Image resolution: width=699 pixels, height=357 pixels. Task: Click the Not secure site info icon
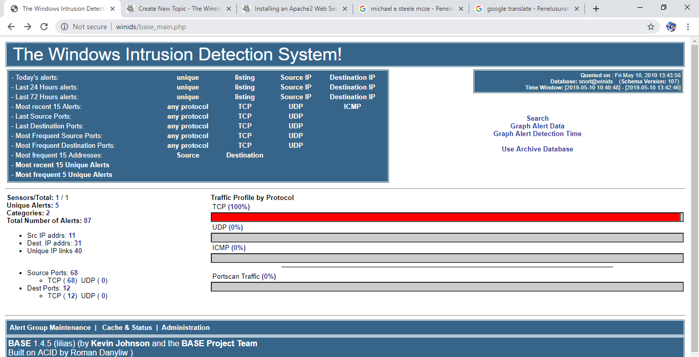tap(64, 27)
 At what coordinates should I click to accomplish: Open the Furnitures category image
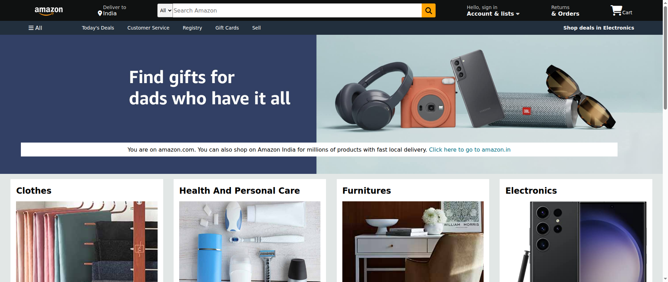pyautogui.click(x=413, y=242)
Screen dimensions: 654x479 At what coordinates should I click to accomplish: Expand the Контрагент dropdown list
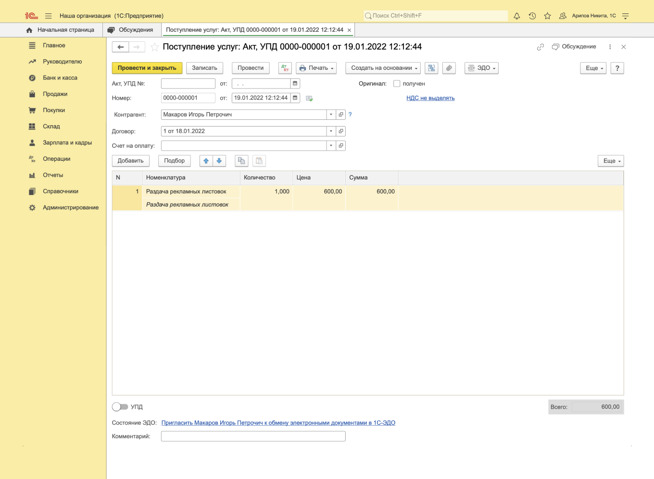click(331, 115)
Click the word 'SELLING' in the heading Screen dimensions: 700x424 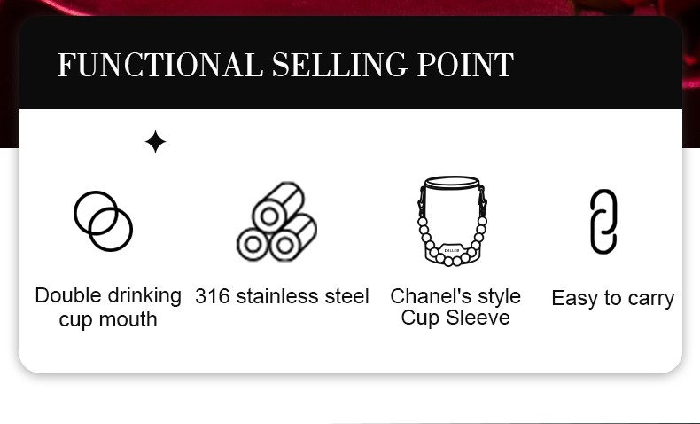[339, 65]
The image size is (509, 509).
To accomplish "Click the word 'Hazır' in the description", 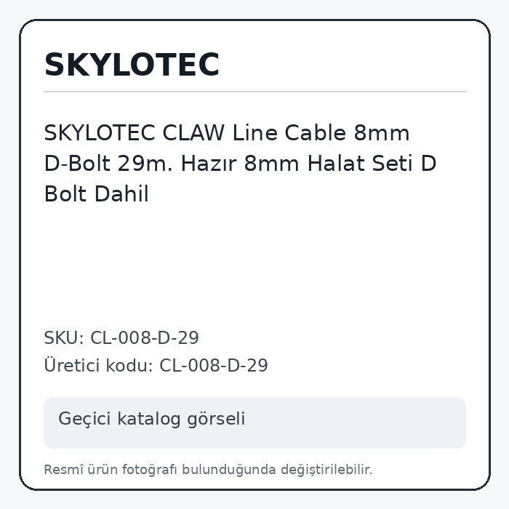I will pos(209,164).
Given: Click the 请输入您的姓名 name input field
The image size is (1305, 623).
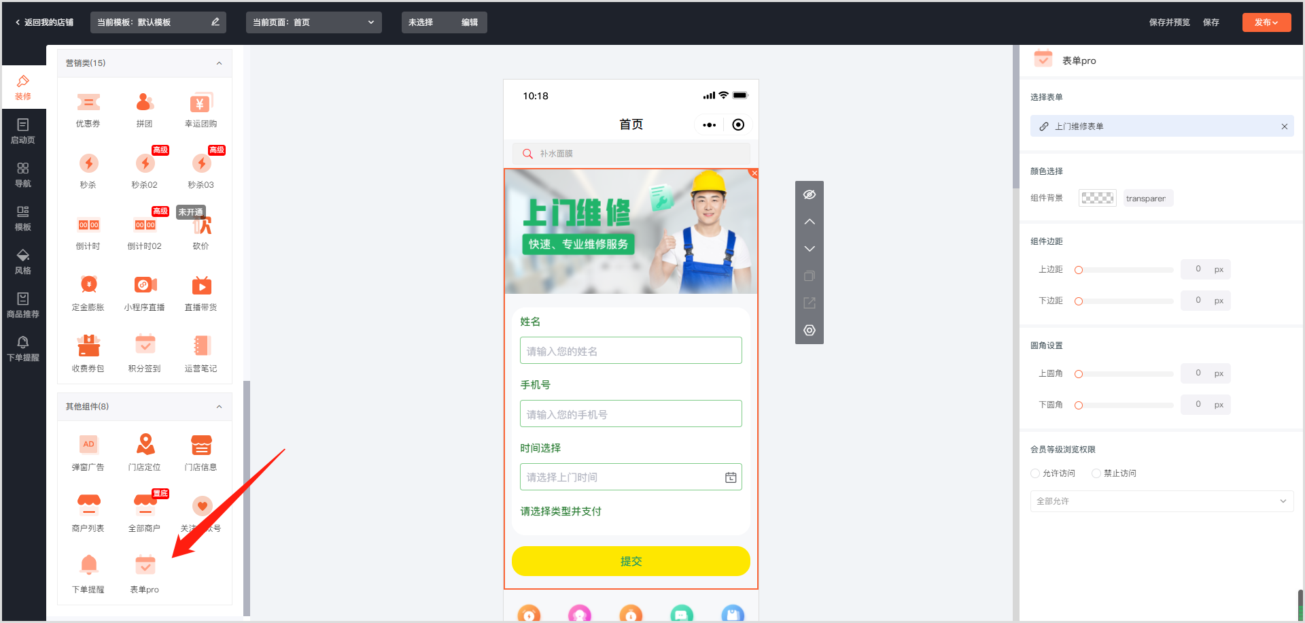Looking at the screenshot, I should coord(630,351).
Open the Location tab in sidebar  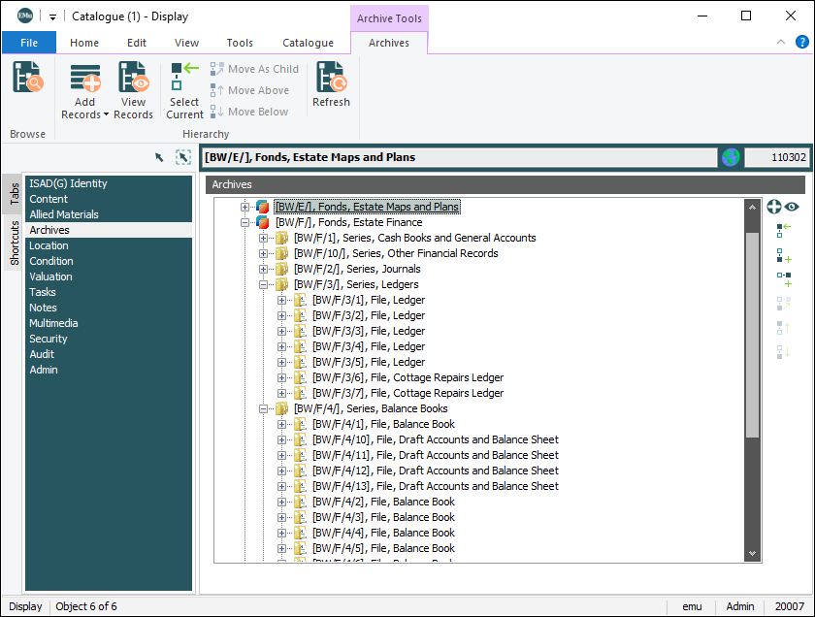49,245
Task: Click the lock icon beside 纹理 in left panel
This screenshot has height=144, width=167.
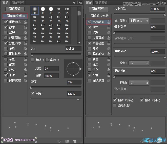Action: (25, 33)
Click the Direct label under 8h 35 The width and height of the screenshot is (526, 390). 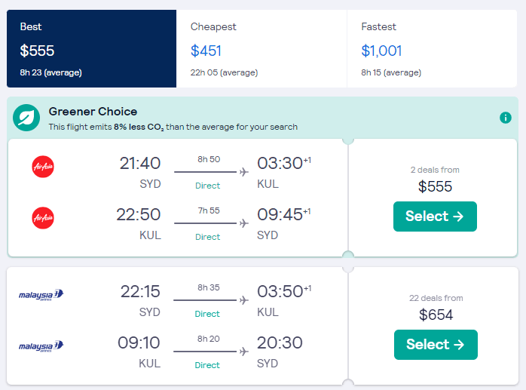(x=208, y=314)
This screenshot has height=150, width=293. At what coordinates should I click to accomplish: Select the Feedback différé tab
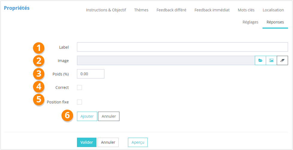tap(171, 10)
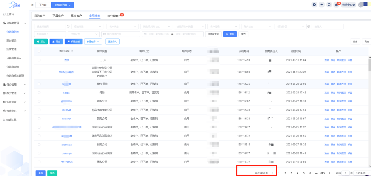Click the back arrow icon in top bar
371x176 pixels.
pyautogui.click(x=322, y=5)
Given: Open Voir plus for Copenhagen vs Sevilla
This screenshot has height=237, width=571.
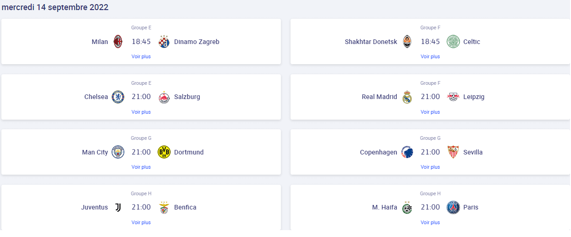Looking at the screenshot, I should (x=430, y=167).
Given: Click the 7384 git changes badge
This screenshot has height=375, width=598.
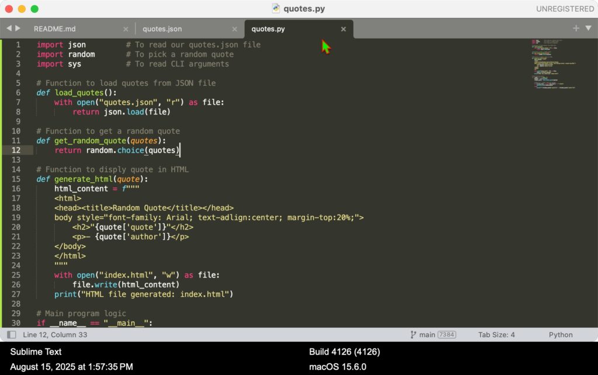Looking at the screenshot, I should (x=447, y=335).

────

**Problem:** Pull every line that holds the string "Given" out of the records.

**Output:**
Given: Click the 请输入您的姓名 name input field
Given: Open Voir plus for Copenhagen vs Sevilla
Given: Click the 7384 git changes badge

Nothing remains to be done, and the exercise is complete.